Sharon Roberson, a science lab teacher at Brooks Elementary (Bullitt County) demonstrates sound waves by having students do the wave during a lesson on the science of music. Photo by Mike Marsee, Feb. 19, 2016

Sharon Roberson, a science lab teacher at Brooks Elementary (Bullitt County) demonstrates sound waves by having students do the wave during a lesson on the science of music.
Photo by Mike Marsee, Feb. 19, 2016

By Mike Marsee

Most students know how to make noise and many of them know how to make music. Sharon Roberson’s 4th-grade students now know a little more about making sound as well.

Roberson recently led a lesson that gave her students at Brooks Elementary (Bullitt County) a look at how sounds are made, how sound travels and what the shape of a melody can look like.

Roberson, a science lab teacher, and one of her colleagues developed the lesson as an effort to bring music into the science classroom, adapting ideas she had gotten at a conference last year and adding some of her own to combine two disciplines that she said can complement each other.

“It makes stronger connections for students. They can apply the material in broader and deeper terms when you make those connections,” Roberson said.

Roberson wrote in the introduction of her lesson plan that science and music might be taught in classrooms, but that isn’t the case outside the school.

“Often we teach skills or concepts in isolation, but in the real world, they are not separate. Science and art happen together when we create and enjoy music. Music builds science and science builds music,” she wrote.
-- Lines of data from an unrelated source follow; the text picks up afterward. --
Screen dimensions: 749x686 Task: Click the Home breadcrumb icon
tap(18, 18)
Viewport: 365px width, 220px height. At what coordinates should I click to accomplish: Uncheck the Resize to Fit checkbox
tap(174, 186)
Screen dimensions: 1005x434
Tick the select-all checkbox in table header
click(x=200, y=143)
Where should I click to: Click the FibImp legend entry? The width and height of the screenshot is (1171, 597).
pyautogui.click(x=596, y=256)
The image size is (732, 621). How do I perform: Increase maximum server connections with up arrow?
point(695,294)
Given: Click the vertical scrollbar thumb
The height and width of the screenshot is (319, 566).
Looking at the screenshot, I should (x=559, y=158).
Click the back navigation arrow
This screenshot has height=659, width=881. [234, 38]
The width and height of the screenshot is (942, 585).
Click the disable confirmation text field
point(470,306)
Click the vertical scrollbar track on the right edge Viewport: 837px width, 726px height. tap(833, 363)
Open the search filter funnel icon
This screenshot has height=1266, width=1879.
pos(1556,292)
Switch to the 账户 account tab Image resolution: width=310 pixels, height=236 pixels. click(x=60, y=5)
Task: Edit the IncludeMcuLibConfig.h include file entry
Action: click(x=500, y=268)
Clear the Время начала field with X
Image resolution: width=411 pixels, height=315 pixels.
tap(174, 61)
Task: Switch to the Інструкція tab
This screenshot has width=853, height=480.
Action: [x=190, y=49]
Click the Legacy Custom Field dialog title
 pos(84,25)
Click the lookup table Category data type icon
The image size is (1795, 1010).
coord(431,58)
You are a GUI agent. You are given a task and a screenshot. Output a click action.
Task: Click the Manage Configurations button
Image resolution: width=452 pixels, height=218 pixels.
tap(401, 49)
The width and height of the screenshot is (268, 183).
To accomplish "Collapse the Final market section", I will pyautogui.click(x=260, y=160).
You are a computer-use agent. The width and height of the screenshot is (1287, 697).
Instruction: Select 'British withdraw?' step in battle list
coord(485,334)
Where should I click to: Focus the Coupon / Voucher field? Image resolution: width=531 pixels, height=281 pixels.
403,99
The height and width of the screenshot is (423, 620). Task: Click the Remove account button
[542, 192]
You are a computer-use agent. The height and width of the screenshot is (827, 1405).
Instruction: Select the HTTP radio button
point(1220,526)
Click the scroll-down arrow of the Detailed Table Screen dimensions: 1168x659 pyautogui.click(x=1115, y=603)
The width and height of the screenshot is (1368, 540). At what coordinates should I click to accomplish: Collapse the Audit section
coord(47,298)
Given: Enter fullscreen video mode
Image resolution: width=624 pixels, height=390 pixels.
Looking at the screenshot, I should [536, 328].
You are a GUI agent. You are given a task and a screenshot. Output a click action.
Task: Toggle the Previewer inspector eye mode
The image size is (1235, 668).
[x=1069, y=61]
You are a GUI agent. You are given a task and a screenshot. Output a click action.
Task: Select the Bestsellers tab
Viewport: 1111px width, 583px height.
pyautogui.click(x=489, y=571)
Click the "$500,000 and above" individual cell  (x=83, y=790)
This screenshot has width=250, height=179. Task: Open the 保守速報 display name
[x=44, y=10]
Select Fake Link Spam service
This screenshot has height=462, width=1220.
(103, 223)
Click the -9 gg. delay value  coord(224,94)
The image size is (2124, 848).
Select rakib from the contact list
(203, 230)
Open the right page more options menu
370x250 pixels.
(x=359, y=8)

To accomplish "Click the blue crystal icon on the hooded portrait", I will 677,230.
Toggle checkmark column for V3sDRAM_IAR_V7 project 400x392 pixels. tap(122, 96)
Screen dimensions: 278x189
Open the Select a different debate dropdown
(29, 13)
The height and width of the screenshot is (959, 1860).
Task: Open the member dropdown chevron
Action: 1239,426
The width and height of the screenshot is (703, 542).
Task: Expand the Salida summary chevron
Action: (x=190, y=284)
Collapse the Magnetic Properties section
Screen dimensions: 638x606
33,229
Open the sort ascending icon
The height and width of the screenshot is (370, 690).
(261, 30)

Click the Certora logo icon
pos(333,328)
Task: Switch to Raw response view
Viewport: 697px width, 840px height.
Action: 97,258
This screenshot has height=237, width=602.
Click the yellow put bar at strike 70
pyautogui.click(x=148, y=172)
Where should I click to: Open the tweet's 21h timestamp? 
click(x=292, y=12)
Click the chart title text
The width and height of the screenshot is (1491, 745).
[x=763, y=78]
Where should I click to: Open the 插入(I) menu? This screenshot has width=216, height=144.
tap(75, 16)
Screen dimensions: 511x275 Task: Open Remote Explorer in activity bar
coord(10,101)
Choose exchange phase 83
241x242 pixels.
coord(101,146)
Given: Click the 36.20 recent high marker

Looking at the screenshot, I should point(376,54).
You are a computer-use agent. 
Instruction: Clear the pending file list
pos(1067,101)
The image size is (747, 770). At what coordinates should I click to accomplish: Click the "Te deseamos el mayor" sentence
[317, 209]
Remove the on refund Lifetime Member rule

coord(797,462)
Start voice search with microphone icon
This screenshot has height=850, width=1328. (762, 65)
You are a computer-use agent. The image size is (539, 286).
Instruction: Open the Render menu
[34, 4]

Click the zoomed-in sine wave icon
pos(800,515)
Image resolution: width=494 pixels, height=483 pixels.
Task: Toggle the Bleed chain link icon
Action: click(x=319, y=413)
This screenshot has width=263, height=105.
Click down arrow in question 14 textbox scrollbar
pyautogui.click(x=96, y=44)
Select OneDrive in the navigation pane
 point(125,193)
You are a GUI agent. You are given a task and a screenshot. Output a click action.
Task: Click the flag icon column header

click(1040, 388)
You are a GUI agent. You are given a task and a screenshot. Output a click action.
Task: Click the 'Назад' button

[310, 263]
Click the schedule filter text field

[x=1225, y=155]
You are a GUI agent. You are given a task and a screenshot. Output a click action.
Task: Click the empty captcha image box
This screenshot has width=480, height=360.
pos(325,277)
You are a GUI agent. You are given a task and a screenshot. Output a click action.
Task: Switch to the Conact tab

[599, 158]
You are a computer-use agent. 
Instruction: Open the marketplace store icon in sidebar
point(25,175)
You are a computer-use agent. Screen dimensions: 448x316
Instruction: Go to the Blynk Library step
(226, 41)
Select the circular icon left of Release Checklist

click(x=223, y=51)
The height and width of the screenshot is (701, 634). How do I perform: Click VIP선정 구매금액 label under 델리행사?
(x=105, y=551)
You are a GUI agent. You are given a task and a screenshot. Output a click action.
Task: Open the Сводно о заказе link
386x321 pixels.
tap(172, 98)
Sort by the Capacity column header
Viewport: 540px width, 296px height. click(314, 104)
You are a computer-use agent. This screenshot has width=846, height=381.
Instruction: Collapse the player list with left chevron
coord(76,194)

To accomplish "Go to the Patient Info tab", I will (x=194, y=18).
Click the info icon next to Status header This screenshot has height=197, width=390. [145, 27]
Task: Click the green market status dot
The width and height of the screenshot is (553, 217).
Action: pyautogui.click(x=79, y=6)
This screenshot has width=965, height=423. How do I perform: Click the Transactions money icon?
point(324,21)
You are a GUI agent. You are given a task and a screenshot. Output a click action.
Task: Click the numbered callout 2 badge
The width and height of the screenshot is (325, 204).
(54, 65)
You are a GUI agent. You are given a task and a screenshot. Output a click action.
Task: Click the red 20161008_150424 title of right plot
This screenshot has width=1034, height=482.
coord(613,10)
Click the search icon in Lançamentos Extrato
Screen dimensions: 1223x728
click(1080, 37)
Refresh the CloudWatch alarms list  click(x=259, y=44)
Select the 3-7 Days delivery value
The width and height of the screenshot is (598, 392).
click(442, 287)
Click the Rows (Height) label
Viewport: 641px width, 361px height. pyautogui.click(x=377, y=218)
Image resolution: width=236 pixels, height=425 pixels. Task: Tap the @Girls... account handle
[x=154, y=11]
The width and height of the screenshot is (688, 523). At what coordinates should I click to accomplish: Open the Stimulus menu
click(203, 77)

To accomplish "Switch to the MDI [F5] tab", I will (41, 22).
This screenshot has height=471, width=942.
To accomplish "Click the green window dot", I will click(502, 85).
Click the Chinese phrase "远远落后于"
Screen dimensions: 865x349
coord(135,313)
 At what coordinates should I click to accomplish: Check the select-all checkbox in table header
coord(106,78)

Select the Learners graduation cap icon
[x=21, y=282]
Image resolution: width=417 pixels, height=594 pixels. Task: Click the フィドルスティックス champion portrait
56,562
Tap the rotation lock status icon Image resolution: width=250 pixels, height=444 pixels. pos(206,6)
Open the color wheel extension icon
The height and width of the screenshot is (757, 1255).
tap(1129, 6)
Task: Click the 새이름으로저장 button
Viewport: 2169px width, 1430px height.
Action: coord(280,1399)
Three months earlier, Jason Spencer was making the same point to a room full of teachers, including Roberson, at the Kentucky Science Teachers Association’s annual conference. Spencer, the education director with the Lexington Philharmonic, led sessions at the conference that detailed how music can be integrated into STEM classrooms.

“I think it’s such an important idea for teachers to consider incorporating music into the curriculum,” Spencer said.

Spencer showed the teachers a version of the program he takes to schools in which he illustrates the sounds that can be created using varied amounts of water in glasses and do-it-yourself instruments such as “harmoni-kazoos” made from Popsicle sticks and rubber bands, kazoos made from drinking straws and a “drumbone” made from PVC pipe. He also used objects such as an extra-long Slinky to demonstrate frequency, wavelength and vibration.

He said his audience of teachers, who tried out some of those objects, wasn’t much different from a typical group of students.

“It’s no different than the kids. There was a lot of giggling, laughing, talking to their neighbors and saying, ‘Listen to this.’ It’s just really, really fun,” he said.

Spencer cited studies showing that blending science and the arts can increase student engagement and help students develop problem-solving and creative thinking skills. He offered his services, but also said he hoped teachers would at least take “one or two ideas” that they could apply in their classrooms.

Roberson did that at Brooks Elementary, teaming with music teacher Ryan Meeks to develop the lesson and enlisting the help of physical education teacher Emily McWaters for a class that incorporated some of Spencer’s ideas and a few of theirs. It was a collaborative project that Roberson said is typical at their school.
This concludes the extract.